Entre eles, uma surpresa: o perfil de uma mulher de traços latinos, ilustrada pela brasileira Camila Rosa, de 37 anos, nascida em Joinville e radicada no Brooklyn.

“Em janeiro de 2023, Françoise entrou em contato comigo sobre uma possível capa comemorativa dos 98 anos. Ela pediu ideias voltadas às releituras da capa original de 1925”, diz Camila ao NeoFeed.

“Com esta proposta, passei a entender a tradição e o peso desse personagem. Sempre quis ilustrar a revista, mas nunca tinha mergulhado nesse universo. Porque, sim, trata-se de um universo que faz parte da vida do novo-iorquino", complementa.

Camila enviou dois esboços, incluindo o da mulher latina. Mas, na época, a ilustração não foi publicada. De qualquer forma, as submissões ficam num banco de ideias, constantemente revisitado.

Em novembro passado, Françoise procurou a brasileira novamente, desta vez, pedindo uma versão colorida e finalizada do esboço submetido dois anos antes.

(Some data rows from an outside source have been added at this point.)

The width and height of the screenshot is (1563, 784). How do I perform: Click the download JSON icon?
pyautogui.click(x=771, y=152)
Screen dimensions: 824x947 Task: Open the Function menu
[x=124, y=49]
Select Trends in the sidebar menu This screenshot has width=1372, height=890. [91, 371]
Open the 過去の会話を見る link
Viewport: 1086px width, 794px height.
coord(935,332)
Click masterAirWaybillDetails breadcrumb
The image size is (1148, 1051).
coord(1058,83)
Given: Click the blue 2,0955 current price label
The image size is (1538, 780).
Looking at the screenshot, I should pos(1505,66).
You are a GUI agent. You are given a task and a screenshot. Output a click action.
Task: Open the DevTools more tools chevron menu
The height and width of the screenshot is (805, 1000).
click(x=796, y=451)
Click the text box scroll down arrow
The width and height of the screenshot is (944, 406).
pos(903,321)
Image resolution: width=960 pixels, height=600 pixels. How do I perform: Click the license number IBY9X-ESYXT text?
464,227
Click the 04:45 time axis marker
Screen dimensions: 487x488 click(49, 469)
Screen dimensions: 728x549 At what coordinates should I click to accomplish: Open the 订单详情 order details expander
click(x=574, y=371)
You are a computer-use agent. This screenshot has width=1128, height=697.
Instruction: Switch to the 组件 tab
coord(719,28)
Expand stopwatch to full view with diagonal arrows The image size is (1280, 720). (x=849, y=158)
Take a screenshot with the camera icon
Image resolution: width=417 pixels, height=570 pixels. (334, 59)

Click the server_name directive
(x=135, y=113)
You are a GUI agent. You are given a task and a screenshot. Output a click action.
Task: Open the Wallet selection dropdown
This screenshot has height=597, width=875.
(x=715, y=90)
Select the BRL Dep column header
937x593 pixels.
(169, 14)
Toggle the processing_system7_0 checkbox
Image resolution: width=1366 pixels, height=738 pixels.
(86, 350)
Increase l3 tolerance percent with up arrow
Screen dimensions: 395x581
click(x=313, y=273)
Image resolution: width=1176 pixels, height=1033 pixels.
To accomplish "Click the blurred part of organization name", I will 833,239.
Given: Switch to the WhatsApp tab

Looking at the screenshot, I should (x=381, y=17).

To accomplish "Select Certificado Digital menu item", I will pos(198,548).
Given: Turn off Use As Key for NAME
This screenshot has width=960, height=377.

“Apresentei algumas opções de cores e aguardei a decisão. Há um tempo de espera porque tanto as capas quanto as matérias não são necessariamente planejadas para a próxima edição. Pode levar anos”, explica.

A ligação veio em janeiro passado, quando Françoise anunciou que a capa de Camila sairia na edição comemorativa dos 100 anos, logo em fevereiro.

“Fazer a capa da The New Yorker já seria um marco na minha carreira. Mas participar da edição centenária foi além do imaginável”, afirma ela.

“Meu trabalho ganhou uma outra dimensão, inclusive pela relevância de levar este tema à capa em meio ao atual contexto político do país”, completa.